Que o suicídio (autocheirian) é um crime em extremo
hediondo, transparece das razões seguintes: um suicida (autocheir) peca
contra Deus por tripudiar sua autoridade, porque é o único Senhor da vida; sua
bondade, por havê-lo preservado tão bondosamente entre os vivos; sua
providência, cuja ordem o suicida tudo faz para perturbar. Ele peca contra si
mesmo por violar a inclinação natural que inspira a cada um o amar a si próprio
e a nutrir a preservar sua própria carne (Ef 5.29). Ele peca contra o
Estado por destruir um de seus cidadãos; contra sua família por dilacerar
violentamente um membro e (talvez o principal) precipitar todos os seus
familiares em desgraça, tristeza e luto; contra a igreja e a religião por
estigmatizar o sistema cristão com ignomínia, causando tristeza a todos, escandalizando
os bons e ocasionando escárnio aos inimigos. Opõe-se à lei da natureza, a
qual obriga a cada um à auto-preservação; e à confiança e piedade em Deus, que
deve receber todos os males, ou descansando em nós ou nos ameaçando, como de
Deus; à sabedoria, porque este crime é concretizado não tanto por reflexão
quanto por fúria e impulso selvagem. Nem mesmo Sêneca pôde negar isto: "Um
homem sábio não deve dar ajuda a seu próprio castigo; é insensatez morrer pelo
medo da morte" (Epistle 70 [Loeb, 2:60,61]). Opõe-se a
justiça, porque o homem não é mais senhor de sua própria vida do que da de
outro. Ele é um servo que tem um senhor, um soldado que tem um general. Ele é
colocado em seu próprio posto; não deve ser irregular (leipotaktes) nem
deserdar a seu bel-prazer, mas deve deixar que outro o despeça. Isto é expresso
na mais excelente forma pelo próprio Epicteto, que ordena que os homens esperem
até que Deus dê o sinal (ekdechesthai ton theon) e nos descarte deste
serviço (Discourses 1.9.16 [Loeb, 1:68,69]). Opõe-se à força de
vontade, porque se origina de uma impaciência ante o mal enviado, ou do medo de
que este seja enviado, seja a fim de poder removê-lo ou evitá-lo. Daí Agostinho
dizer com propriedade que o suicídio não pertence à magnanimidade, e que
merecidamente se diz que tem maior alma quem pode suportar uma vida de
tribulações do que quem foge dela (CG 1.22* [FC 8:54]). Opõe-se ao
consentimento dos mais sábios entre os pagãos, seja gregos ou romanos:
Pitágoras, Platão, Aristóteles, Sêneca, Cícero entre outros, os quais confessam
que ele é perverso. Cabem aqui os exemplos de auto-homicídio (autocheirias)

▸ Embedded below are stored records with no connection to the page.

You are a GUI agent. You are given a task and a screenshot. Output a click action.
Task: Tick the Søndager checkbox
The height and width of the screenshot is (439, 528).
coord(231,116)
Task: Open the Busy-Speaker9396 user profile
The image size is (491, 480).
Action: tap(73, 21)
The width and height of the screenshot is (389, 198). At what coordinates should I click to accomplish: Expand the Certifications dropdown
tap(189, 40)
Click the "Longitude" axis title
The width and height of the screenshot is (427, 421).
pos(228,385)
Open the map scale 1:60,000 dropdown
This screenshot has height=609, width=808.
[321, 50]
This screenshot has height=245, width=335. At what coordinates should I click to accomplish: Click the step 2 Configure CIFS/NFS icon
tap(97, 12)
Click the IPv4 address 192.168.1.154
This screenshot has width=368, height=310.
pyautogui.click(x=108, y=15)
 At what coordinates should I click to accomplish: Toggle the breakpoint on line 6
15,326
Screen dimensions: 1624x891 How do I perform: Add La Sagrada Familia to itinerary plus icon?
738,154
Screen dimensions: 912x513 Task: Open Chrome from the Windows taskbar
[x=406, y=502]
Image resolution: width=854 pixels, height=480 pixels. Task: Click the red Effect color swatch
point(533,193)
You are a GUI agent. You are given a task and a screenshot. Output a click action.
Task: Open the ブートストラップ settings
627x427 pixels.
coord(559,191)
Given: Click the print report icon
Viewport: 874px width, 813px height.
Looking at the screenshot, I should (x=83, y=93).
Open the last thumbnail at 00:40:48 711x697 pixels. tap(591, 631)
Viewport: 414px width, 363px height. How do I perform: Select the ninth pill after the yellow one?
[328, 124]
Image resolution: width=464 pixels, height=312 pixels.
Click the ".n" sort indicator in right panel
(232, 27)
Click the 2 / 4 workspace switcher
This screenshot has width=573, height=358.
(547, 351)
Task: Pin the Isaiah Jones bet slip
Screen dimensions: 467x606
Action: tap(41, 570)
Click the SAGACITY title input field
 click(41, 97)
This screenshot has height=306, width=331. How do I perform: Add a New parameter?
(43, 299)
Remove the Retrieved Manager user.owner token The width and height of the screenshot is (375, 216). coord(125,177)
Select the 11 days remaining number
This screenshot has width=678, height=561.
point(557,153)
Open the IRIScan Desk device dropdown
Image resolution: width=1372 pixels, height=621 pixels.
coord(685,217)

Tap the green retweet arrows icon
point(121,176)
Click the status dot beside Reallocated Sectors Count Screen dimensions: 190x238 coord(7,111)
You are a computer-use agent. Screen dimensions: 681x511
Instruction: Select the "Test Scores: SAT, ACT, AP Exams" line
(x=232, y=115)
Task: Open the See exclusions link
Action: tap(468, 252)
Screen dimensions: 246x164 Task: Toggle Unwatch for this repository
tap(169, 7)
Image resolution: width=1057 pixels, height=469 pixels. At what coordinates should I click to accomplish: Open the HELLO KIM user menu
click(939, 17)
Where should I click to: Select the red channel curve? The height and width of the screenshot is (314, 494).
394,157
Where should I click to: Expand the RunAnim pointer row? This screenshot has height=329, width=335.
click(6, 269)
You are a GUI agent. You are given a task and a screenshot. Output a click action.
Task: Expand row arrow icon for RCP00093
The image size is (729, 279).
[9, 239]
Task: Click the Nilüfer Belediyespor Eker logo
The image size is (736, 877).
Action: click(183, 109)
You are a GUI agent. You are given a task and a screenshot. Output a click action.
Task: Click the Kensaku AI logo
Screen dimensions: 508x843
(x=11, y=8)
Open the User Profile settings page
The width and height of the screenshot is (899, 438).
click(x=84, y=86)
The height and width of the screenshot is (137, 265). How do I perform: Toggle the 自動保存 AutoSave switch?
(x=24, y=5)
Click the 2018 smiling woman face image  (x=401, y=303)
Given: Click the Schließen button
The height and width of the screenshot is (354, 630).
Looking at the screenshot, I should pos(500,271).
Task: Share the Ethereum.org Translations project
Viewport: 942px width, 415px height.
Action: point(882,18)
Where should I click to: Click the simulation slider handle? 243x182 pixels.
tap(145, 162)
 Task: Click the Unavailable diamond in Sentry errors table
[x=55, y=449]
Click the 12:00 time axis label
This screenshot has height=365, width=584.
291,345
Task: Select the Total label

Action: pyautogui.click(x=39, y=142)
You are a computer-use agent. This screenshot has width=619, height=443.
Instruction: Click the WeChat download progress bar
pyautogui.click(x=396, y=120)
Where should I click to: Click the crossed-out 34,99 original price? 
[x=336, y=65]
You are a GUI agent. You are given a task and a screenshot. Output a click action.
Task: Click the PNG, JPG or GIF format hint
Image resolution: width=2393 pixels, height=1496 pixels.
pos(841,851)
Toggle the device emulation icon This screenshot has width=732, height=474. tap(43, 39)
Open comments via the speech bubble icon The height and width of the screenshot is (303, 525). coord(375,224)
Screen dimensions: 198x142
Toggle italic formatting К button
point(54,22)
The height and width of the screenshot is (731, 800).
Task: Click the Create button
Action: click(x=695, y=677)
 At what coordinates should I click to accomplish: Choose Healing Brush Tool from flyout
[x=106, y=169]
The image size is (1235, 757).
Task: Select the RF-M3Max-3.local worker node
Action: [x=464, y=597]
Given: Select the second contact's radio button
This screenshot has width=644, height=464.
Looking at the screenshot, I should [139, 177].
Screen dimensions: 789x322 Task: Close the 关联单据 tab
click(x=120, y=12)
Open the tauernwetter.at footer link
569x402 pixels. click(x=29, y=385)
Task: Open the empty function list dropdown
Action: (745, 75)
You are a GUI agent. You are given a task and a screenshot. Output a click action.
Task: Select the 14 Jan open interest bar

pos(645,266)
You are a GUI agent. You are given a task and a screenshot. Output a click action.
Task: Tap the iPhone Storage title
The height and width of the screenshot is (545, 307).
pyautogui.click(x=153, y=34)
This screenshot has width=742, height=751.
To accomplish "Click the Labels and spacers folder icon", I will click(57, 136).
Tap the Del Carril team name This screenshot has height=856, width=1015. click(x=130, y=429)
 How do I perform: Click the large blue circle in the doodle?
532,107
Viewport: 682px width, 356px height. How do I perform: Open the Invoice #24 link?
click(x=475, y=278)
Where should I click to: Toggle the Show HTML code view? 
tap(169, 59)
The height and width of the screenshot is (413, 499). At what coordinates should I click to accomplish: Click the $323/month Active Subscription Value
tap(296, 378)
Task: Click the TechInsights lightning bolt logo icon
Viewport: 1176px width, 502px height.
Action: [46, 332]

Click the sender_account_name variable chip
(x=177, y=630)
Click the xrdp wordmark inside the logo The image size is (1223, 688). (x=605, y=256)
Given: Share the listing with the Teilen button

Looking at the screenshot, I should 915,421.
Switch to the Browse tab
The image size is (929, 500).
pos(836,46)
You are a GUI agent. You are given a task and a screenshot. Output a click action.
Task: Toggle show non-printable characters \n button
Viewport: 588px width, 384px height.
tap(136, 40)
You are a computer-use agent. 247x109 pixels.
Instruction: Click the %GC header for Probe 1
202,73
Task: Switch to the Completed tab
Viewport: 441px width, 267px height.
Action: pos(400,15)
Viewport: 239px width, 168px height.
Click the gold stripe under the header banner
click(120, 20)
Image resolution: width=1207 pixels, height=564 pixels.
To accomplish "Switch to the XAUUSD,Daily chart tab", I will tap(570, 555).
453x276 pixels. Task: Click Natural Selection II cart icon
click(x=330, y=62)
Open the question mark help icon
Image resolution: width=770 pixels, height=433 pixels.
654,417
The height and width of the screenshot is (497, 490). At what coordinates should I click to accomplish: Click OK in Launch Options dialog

registrados nas Escrituras, os quais são atribuídos somente aos incorrigíveis:
em Saul (1Sm 31.4); em Aitofel (2Sm 17.23); em Judas Iscariotes (Mt 27.5; At
1.18)
XXIV. O exemplo de Sansão (Jz 16.30) não favorece o suicídio (autocheiria),
porque nas ruínas da casa que ele derrubou ele se sepultou não menos que os
demais. Este foi um feito singular, perpetrado pela influência extraordinária
do Espírito Santo, como transparece tanto do apóstolo (Hb 11.34), que declara
que ele fez isso pela fé, baseado nas orações que ofereceu a Deus para a
obtenção de força extraordinária para este ato, e no fato de que elas foram
ouvidas (Jz 16.28). Deus aumentou sua força e lhe outorgou o desejado sucesso
para que assim ele fosse um eminente tipo de Cristo, que causa grande
destruição de seus inimigos por meio de sua morte e que quebra o jugo tirânico
posto no pescoço de seu povo. Finalmente, o desígnio não visava simplesmente a
uma vingança privada, mas à vindicação da glória de Deus, da religião e do
povo, visto que ele era uma pessoa pública e levantada por Deus dentro o povo
como vingador.
XXV. Tampouco os exemplos de Eleázar, irmão de Judas Macabeus, que
morreu ao rastejar-se debaixo de um elefante e ser esmagado pelo mesmo
(1Macabeus 6.43-45); e de Razias (que se matou com sua própria espada,
2Macabeus 14.41,42) favorecem o suicídio, porque são extraídos de livros
apócrifos. Não pode ser chamado generosidade, mas o cúmulo da pusilanimidade,
alguém voluntariamente precipitar-se em sua total destruição em virtude de um
mal incerto. Não fazem parte do presente caso os exemplos dos que desejaram
enfrentar perigos extremos em prol de seu país ou de amigos, com o intuito de
adquirir a tranquilidade e segurança de outros por meio de sua própria morte.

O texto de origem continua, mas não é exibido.